Dos discursos de Trump, a impressão que se tem é que ele pretende governar pelos interesses dos brancos democráticos de massa. Poucos negariam isso, dadas as suas propostas à "classe operária branca" em tudo menos no nome. Quase todas questões-chave dele são questões-chave dela. Mas ele deixa claro que vai presidir um estado imperial pan-racial - não um branco - e agir de acordo. Para Trump, os americanos brancos são parte de um todo, embora uma parte importante e que tem sido "esquecida", em suas palavras. Ele os torna primários em suas proclamações políticas, mas sem punir os outros grupos, de fato pisando no chão com cuidado. Talvez a parte mais memorável da inauguração tenha sido essa:

"É hora de lembrar que aquela velha sabedoria que nossos soldados nunca esquecem: se somos negros ou pardos ou brancos, todos sangramos o mesmo sangue vermelho dos patriotas, todos desfrutamos das mesmas gloriosas liberdades e todos saudamos a mesma grande bandeira americana. Se uma criança nasce na expansão urbana de Detroit ou nas planícies cheias de vento do Nebraska, eles olham para o mesmo céu à noite, enchem seus corações com os mesmos sonhos e são infundidos com o sopro de vida pelo mesmo Criador todo-poderoso."

Poderia ser chamado de "cuckservative" (conservador fraco, de valores liberais) mas, por outro lado, o orador chegou a suspender todas as viagens de sete países muçulmanos, propôs deportar a população imigrante ilegal majoritariamente mestiça, cercar a fronteira sul e reprimir os acordos internacionais a serviço primeiramente dos globalistas e depois dos americanos.

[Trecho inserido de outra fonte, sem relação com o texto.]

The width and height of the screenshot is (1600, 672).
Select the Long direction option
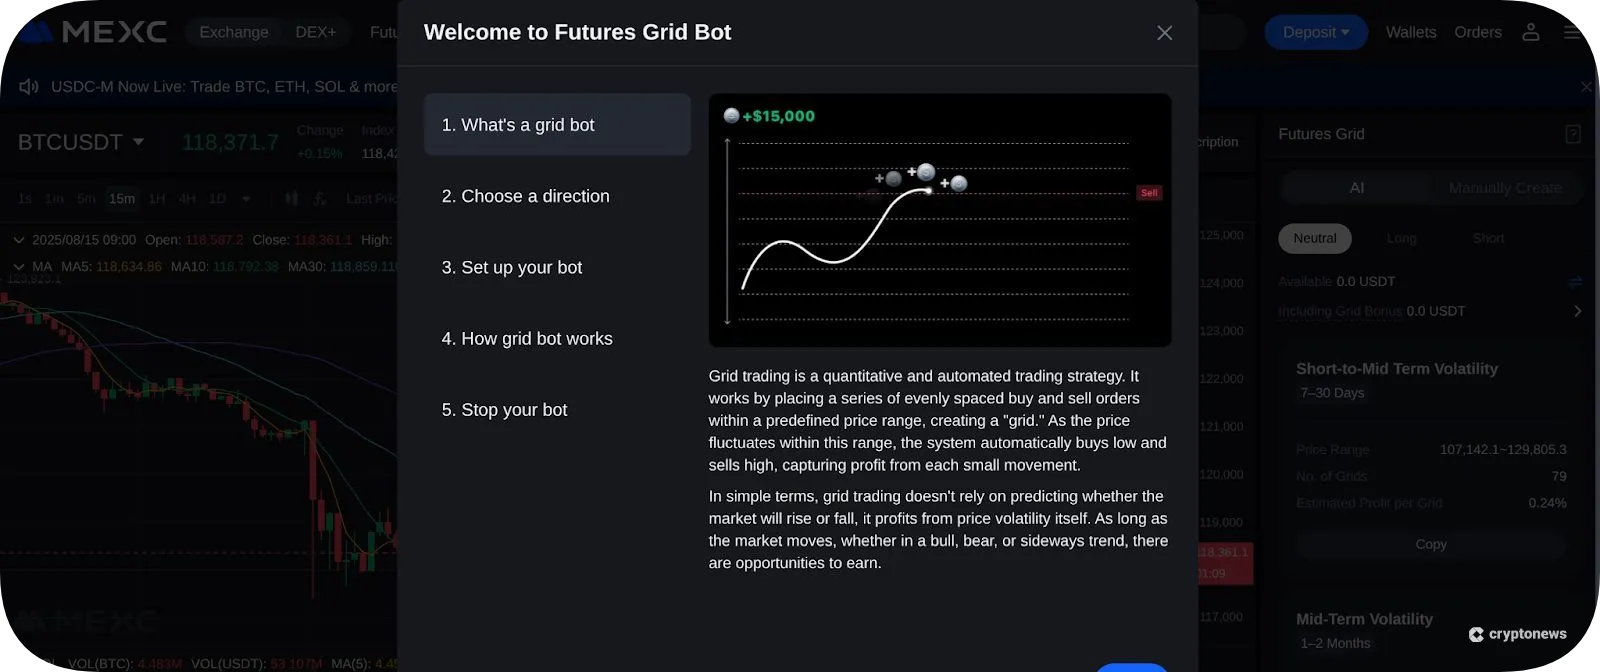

Se este fosse o limite das já breves preocupações ideológicas de Trump, teríamos de concluir que ele é um pouco mais que um conservador tagarela. Mas, em conjunto com a doutrina da América Primeiro - América First -, a ideia de que as ações tomadas devem beneficiar os cidadãos antes das facções e interesses externos, e o programa revanchista de Fazer a América Grande Novamente - Make America Great Again, no papel prescreve ser muito mais do que isso (um conservador tagarela).

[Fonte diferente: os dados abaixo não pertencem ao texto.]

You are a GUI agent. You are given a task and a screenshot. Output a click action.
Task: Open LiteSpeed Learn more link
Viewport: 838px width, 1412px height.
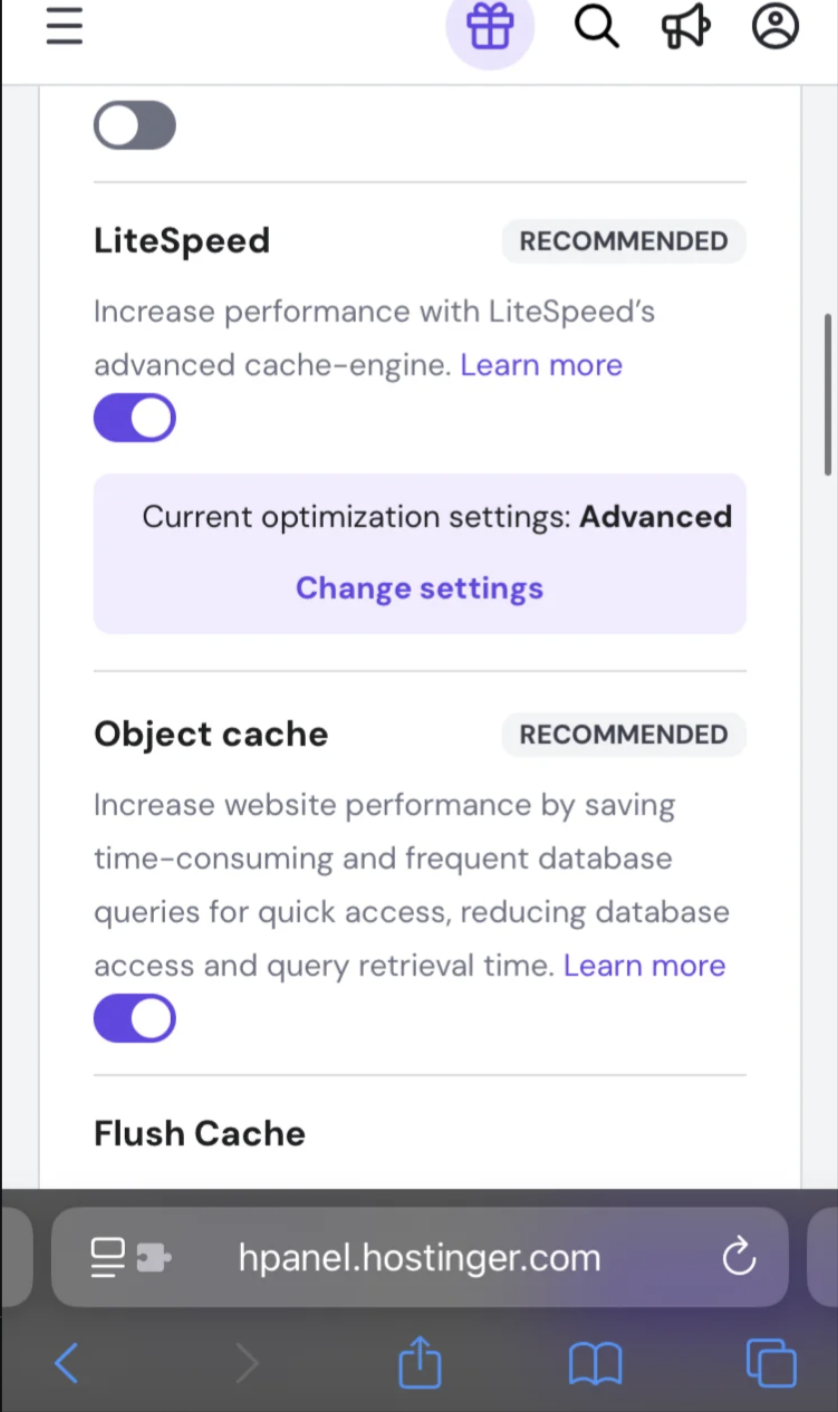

Então, o que o trumpismo é não pode ser completamente encaixotado como apenas nacionalismo e populismo. Talvez em qualquer outro país poderia, mas a América continua a ser excepcional, uma vez que o "nacionalismo" americano é inerentemente imperial. Trump não é nenhum caudilho no controle de uma província do sistema internacional de estados, afrontando as grandes potências até ser arrastado para fora do palácio e ser executado por partidários. O centro nervoso do bloco civilizacional mais poderoso do mundo foi tomado. Por falta de termo melhor, isso é uma grande coisa. E é uma grande coisa a pessoa no leme saber que é uma grande coisa. Ele sabe que algo está podre e que seu trabalho não é meramente preservar o status quo e dispensar despojos, mas sim administrar. A seriedade e a deliberação com que Trump se aproxima do conceito de restauração e a tarefa crucial de diagnosticar e reparar as ameaças aos Estados Unidos ressalta uma mentalidade verdadeiramente imperial.

Isso é muito menos uma ideologia sobre como puxar alavancas de poder para beneficiar facções e muito mais um abraço de soberania sobre um todo unitário. Ao contrário do presidente anterior, sua agenda não é um multiculturalismo armado, e sim uma de cuidar da base étnica e dos povos menores do império. Este é alguém que compreendeu a gravidade de sua tarefa o tempo todo enquanto sua aparente falta de esforço foi confundida com ingenuidade. Os paradigmas governantes propostos por Trump para o país são essencialmente extensões de como ele já governou sobre sua dinastia e seus títulos. As pessoas devem ser cuidadas e seus patrimônios devem ser a inveja do mundo. O pater familias (chefe familiar) é a raiz de todo o estadismo e sua forma mais estável.

Vida longa ao Deus-Imperador. Faça a América Grande Novamente.

¹: "Nos Estados Unidos, o termo americano-hifenizado é um epíteto comumente usado de 1890 a 1920 para depreciar americanos que eram de origem estrangeira, ou que demonstrou lealdade a um país estrangeiro". Ex.: ítalo-americanos, polonês-americanos, hispano-americanos.